Predicting the future with better data visualization
Above: Ross Maciejewski is exploring spatiotemporal data to find patterns and identify anomalies that help forecast what might occur in the future. Photographer: Jessica Hochreiter/ASU
Imagine you operate an amusement park and you want to ensure your park is optimized for both guest satisfaction and operational efficiency. One way to do it is by tracking how visitors move throughout the park. Monitoring that data will allow you to improve the park layout, manage ride wait times and generally improve operations.
That type of data is no longer limited to video games such as Roller Coaster Tycoon, it is part of the research Ross Maciejewski, an associate professor of computer science in the Ira A. Fulton Schools of Engineering at Arizona State University, is conducting as he focuses his work on how to enable the exploration and communication of data.
Specifically, he looks at data, such as crime statistics, census data and climate data, which all encompass a specific geographic location and time.
“What we’re trying to do is develop new solutions for exploring this large spatiotemporal data to find patterns and identify anomalies,” Maciejewski says. “Our goal is to help analysts build models that can forecast what might occur in the future. This allows for better planning and management.”
Maciejewski, the director of the Center for Accelerating Operational Efficiency, is also expanding this work as some of his research has looked at how people might walk through a city and how to organize landscaping to provide better shade.
In his lab, Maciejewski is looking at ways to help designers better convey their messages in maps like those seen during election coverage that are known as choropleth maps.
“We’re looking at choropleth maps that put data into discrete buckets; however, the choice of how those buckets are decided can be done in numerous ways,” explains Maciejewski. “We’ve been developing tools to try and help designers understand how well their design is actually conveying the real data.”
Yifan Zhang, a former doctoral student and member of Maciejewski’s lab, worked to explore how various map classification schemes could be manipulated to create different messaging.
For example, imagine an election map of the United States split into two colors, red and blue. Election results for each state will give each color a value between 0 and 100 with the color of each state determined by their given value.

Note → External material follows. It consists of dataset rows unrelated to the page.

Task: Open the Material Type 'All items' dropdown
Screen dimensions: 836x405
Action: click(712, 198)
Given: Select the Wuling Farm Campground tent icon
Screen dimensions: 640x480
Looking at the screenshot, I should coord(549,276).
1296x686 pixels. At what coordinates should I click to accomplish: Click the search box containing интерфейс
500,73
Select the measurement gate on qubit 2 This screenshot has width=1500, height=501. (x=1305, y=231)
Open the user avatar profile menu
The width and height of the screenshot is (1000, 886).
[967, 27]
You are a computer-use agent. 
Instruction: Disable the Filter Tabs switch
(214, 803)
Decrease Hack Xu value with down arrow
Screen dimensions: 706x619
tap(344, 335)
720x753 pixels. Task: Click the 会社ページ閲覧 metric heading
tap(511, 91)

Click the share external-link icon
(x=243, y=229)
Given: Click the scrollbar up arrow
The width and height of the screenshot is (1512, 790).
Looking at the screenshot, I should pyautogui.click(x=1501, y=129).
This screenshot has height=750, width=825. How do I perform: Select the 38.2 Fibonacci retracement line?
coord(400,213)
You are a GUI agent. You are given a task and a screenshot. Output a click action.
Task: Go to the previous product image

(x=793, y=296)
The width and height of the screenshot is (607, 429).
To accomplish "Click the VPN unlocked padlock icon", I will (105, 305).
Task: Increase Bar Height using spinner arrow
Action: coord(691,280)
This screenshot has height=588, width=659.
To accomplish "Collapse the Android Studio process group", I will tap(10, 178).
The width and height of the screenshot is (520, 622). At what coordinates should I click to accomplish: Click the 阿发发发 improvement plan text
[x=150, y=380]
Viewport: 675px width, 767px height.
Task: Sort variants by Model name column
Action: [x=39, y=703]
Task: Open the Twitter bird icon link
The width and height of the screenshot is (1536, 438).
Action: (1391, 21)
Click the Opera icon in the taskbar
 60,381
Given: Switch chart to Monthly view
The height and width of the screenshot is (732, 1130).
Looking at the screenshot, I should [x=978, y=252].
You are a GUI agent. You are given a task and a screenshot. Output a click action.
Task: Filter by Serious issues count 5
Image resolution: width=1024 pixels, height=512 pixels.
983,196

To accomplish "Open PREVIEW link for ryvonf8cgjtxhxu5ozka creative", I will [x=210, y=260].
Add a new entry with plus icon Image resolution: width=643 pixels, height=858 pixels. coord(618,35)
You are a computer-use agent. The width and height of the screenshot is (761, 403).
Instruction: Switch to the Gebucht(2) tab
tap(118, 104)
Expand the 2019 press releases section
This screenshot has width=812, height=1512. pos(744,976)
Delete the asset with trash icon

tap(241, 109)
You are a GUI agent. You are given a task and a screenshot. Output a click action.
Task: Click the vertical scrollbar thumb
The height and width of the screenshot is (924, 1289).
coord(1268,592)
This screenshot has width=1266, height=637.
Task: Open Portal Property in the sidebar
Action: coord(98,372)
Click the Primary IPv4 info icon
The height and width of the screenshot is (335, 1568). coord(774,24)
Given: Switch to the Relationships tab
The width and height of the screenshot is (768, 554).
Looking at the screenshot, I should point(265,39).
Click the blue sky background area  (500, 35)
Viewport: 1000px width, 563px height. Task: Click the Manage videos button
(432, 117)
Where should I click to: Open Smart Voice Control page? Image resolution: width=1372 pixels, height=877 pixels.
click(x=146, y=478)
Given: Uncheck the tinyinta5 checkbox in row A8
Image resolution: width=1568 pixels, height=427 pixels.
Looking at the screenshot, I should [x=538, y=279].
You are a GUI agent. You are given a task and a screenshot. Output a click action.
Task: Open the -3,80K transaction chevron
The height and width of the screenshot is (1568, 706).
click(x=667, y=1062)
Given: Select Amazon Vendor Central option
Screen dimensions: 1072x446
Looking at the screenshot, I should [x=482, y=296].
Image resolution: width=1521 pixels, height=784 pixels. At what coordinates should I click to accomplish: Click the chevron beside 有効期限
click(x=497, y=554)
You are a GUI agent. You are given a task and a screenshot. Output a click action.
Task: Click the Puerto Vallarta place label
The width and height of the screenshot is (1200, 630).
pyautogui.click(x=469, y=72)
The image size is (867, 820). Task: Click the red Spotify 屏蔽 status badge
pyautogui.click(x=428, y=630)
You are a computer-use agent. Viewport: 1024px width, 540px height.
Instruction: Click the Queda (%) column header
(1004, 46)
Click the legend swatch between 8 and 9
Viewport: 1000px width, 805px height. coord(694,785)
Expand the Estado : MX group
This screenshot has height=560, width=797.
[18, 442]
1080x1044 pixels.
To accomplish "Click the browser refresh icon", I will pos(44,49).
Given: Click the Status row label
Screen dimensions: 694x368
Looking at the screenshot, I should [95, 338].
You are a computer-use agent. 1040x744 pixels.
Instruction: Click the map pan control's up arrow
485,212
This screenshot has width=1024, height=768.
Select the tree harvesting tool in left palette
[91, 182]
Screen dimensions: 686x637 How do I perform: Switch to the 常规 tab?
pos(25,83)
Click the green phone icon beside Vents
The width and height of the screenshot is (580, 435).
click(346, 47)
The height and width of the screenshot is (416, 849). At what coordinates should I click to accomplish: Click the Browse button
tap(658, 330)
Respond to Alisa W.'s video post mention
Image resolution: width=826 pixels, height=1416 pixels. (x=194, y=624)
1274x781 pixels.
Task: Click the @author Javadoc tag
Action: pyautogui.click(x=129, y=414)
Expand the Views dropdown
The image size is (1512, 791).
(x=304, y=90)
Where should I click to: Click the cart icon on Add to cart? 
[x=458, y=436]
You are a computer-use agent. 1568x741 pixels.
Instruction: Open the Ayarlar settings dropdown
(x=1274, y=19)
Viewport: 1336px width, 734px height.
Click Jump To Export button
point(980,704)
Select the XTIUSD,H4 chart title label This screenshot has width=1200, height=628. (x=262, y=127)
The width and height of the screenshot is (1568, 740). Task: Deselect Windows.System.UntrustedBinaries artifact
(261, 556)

That methodology may give you an answer, but it won’t give you the full story of the data. If you split red and blue at above and below 50, then states with a value of 49 get placed in blue even though this value is very close to being in the red.
“We want to see how much these sorts of issues impact the map messaging and provide map designers with an awareness that this is occurring,” explains Maciejewski.
The beginning of a research journey
This work is all related to the National Science Foundation’s CAREER Award Maciejewski was awarded in 2014.
“The main goals of our research when we first set out was, how can we effectively explore such space-time data in order to enhance knowledge discovery and dissemination,” says Maciejewski.
The team produced a solid body of literature demonstrating challenges and potential solutions in this area and identifying areas where more work is needed. This includes 10 journal publications with five of those appearing in IEEE Transactions on Visualization and Computer Graphics, one in the Annals of the American Association of Geographers and seven conference publications.
“We had envisioned particular domains that we were going to explore such as crime, climate and health,” says Maciejewski. “However, given the abundance of these types of data, we were able to really hit new areas, including movement data like taxi data and amusement park visitors as well as global trade data. This allowed us to see how well things might generalize and really strengthened our findings.”
Looking back to move forward
For Maciejewski, the NSF CAREER Award represented his first significant research recognition.
“It served as a really important mechanism for me to pursue some of my interdisciplinary collaborations,” says Maciejewski. “For visualization, we need data and domain problems.”
Working with climate scientists, urban planners, criminologists and other experts allowed him to think about different problems and domains he could pursue.
“It helped me develop other research ideas that could spin out from this work,” says Maciejewski. “I’m very grateful for this award and the support that I had at ASU for doing interdisciplinary research.”
Developing future researchers
The NSF CAREER Award requires an education component to the recipient’s project. For Maciejewski, this involved developing an entire college course.
“I developed the class known as Introduction to Undergraduate Research,” says Maciejewski. “This course is open to any student in the Fulton Schools and is primarily targeted to freshmen and sophomores who want to learn about the research that goes on at ASU and how to get involved.”
At least 50 percent of the students engaged in the class went on to conduct undergraduate research in one form or another according to surveys done by Maciejewski. Several students from the course even joined his lab, with Scott Freitas, Rolando Garcia and Alexandra Porter each receiving NSF Graduate Research Fellowships to continue their studies in graduate school.
“It’s been great to see students I’ve worked with as undergrads at ASU go on to Berkeley (Garcia), Stanford (Porter) and Georgia Tech (Freitas), to name a few,” says Maciejewski. “I’m excited to see their PhD research.”